*** Opening EXTRACT ***
Standard Chartered Bank Kenya has unveiled a new investment-linked lending product that allows clients to borrow against their Kenya Government Bonds (KGBs) purchased through the Central Bank of Kenya’s Dhow CSD Portal.
The innovation, targeted at Priority Banking clients, is designed to provide flexible access to liquidity by unlocking the value of government bond holdings, in a move that could reshape how retail and institutional investors interact with public debt instruments.
“Standard Chartered Priority Banking is bringing new innovation to your investments. You can now borrow against your investments in Kenya Government Bonds purchased through the Dhow CSD,” the bank said in the notice sent to clients.
Under the new offering, clients can borrow against Kenya government bond at a competitive interest rate of 14% per annum, using their government bond investments as collateral. Borrowers may draw up to 50% of the value of their CSD Dhow portfolio, creating an opportunity to reinvest or meet pressing financial needs without liquidating long-term assets.
*** Closing EXTRACT ***
From the article above, list each term of the new loan that its final paragraph states.
*** Opening EXTRACTED ENTRIES ***
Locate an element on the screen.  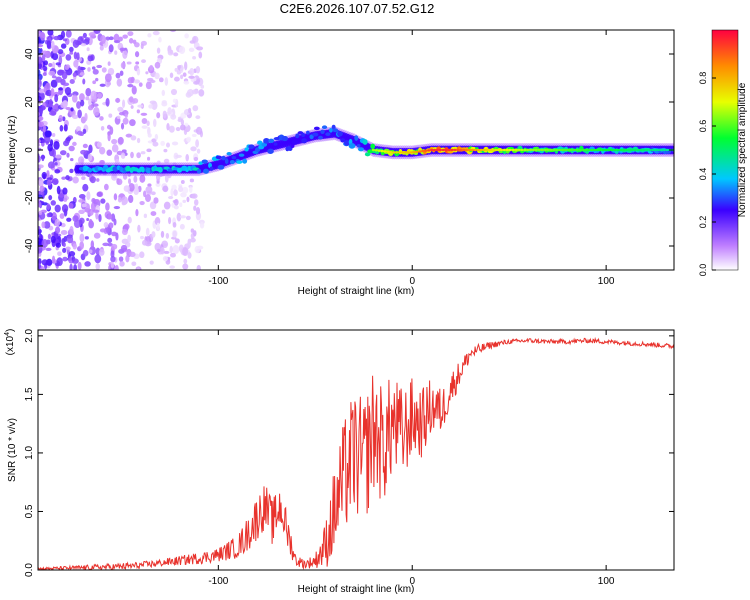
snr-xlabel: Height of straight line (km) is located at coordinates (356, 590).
*** Closing EXTRACTED ENTRIES ***
*** Opening EXTRACTED ENTRIES ***
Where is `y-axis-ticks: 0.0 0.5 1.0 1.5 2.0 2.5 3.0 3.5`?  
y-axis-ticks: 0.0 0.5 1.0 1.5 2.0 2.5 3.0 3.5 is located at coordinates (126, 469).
*** Closing EXTRACTED ENTRIES ***
## RESPONSE FOR THIS EXERCISE
- Interest rate: 14% per annum
- Collateral: the client's government bond investments
- Borrowing limit: up to 50% of the value of the CSD Dhow portfolio